**** DATA FOR THIS EXERCISE ****
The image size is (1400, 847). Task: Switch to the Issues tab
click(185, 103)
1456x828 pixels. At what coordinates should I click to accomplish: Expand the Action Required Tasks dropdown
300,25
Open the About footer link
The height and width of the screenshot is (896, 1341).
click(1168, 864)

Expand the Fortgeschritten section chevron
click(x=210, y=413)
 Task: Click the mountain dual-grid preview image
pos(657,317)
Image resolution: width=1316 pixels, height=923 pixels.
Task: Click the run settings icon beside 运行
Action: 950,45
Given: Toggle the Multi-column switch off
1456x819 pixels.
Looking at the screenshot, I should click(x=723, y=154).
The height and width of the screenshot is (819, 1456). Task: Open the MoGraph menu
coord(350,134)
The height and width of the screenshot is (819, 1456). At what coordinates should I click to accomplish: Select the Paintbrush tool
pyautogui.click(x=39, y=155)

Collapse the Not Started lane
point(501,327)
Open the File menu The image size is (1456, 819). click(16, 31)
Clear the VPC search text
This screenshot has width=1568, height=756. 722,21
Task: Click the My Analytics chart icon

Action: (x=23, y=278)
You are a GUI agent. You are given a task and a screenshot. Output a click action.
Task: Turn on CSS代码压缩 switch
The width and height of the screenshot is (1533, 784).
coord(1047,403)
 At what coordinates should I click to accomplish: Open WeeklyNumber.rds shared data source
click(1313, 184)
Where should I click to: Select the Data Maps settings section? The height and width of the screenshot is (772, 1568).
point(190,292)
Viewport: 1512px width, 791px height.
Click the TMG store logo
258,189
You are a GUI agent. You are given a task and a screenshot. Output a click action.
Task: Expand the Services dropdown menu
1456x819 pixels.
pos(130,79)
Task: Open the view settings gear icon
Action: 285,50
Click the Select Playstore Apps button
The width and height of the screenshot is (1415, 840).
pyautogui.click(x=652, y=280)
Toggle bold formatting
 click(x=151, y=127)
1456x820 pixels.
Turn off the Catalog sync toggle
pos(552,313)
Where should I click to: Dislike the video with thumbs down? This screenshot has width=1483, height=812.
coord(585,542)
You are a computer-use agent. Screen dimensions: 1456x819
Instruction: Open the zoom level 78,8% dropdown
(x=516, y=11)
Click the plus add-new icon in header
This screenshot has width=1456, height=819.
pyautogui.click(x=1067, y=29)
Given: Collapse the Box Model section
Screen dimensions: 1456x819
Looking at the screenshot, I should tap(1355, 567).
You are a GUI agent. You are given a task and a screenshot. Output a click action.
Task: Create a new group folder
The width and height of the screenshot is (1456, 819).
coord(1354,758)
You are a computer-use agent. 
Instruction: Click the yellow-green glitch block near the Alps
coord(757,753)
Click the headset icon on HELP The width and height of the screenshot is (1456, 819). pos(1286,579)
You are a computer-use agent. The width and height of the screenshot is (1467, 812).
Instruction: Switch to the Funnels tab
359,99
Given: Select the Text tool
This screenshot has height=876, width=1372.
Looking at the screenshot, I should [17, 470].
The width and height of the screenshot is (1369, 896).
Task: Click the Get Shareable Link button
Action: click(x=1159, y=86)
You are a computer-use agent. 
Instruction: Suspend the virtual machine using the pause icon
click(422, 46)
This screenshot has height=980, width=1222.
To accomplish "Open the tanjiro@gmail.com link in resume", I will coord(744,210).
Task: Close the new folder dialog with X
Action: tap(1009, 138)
****
◆ **WORK TO BE COMPLETED**
Your reply must repeat the entries above exactly and in full.

◆ **WRITTEN ANSWER**
The image size is (1400, 847). Task: Switch to the Issues tab
click(185, 103)
1456x828 pixels. At what coordinates should I click to accomplish: Expand the Action Required Tasks dropdown
300,25
Open the About footer link
The height and width of the screenshot is (896, 1341).
click(1168, 864)

Expand the Fortgeschritten section chevron
click(x=210, y=413)
 Task: Click the mountain dual-grid preview image
pos(657,317)
Image resolution: width=1316 pixels, height=923 pixels.
Task: Click the run settings icon beside 运行
Action: 950,45
Given: Toggle the Multi-column switch off
1456x819 pixels.
Looking at the screenshot, I should click(x=723, y=154).
The height and width of the screenshot is (819, 1456). Task: Open the MoGraph menu
coord(350,134)
The height and width of the screenshot is (819, 1456). At what coordinates should I click to accomplish: Select the Paintbrush tool
pyautogui.click(x=39, y=155)

Collapse the Not Started lane
point(501,327)
Open the File menu The image size is (1456, 819). click(16, 31)
Clear the VPC search text
This screenshot has width=1568, height=756. 722,21
Task: Click the My Analytics chart icon

Action: (x=23, y=278)
You are a GUI agent. You are given a task and a screenshot. Output a click action.
Task: Turn on CSS代码压缩 switch
The width and height of the screenshot is (1533, 784).
coord(1047,403)
 At what coordinates should I click to accomplish: Open WeeklyNumber.rds shared data source
click(1313, 184)
Where should I click to: Select the Data Maps settings section? The height and width of the screenshot is (772, 1568).
point(190,292)
Viewport: 1512px width, 791px height.
Click the TMG store logo
258,189
You are a GUI agent. You are given a task and a screenshot. Output a click action.
Task: Expand the Services dropdown menu
1456x819 pixels.
pos(130,79)
Task: Open the view settings gear icon
Action: 285,50
Click the Select Playstore Apps button
The width and height of the screenshot is (1415, 840).
pyautogui.click(x=652, y=280)
Toggle bold formatting
 click(x=151, y=127)
1456x820 pixels.
Turn off the Catalog sync toggle
pos(552,313)
Where should I click to: Dislike the video with thumbs down? This screenshot has width=1483, height=812.
coord(585,542)
You are a computer-use agent. Screen dimensions: 1456x819
Instruction: Open the zoom level 78,8% dropdown
(x=516, y=11)
Click the plus add-new icon in header
This screenshot has width=1456, height=819.
pyautogui.click(x=1067, y=29)
Given: Collapse the Box Model section
Screen dimensions: 1456x819
Looking at the screenshot, I should tap(1355, 567).
You are a GUI agent. You are given a task and a screenshot. Output a click action.
Task: Create a new group folder
The width and height of the screenshot is (1456, 819).
coord(1354,758)
You are a computer-use agent. 
Instruction: Click the yellow-green glitch block near the Alps
coord(757,753)
Click the headset icon on HELP The width and height of the screenshot is (1456, 819). pos(1286,579)
You are a computer-use agent. The width and height of the screenshot is (1467, 812).
Instruction: Switch to the Funnels tab
359,99
Given: Select the Text tool
This screenshot has height=876, width=1372.
Looking at the screenshot, I should [17, 470].
The width and height of the screenshot is (1369, 896).
Task: Click the Get Shareable Link button
Action: click(x=1159, y=86)
You are a computer-use agent. 
Instruction: Suspend the virtual machine using the pause icon
click(422, 46)
This screenshot has height=980, width=1222.
To accomplish "Open the tanjiro@gmail.com link in resume", I will coord(744,210).
Task: Close the new folder dialog with X
Action: tap(1009, 138)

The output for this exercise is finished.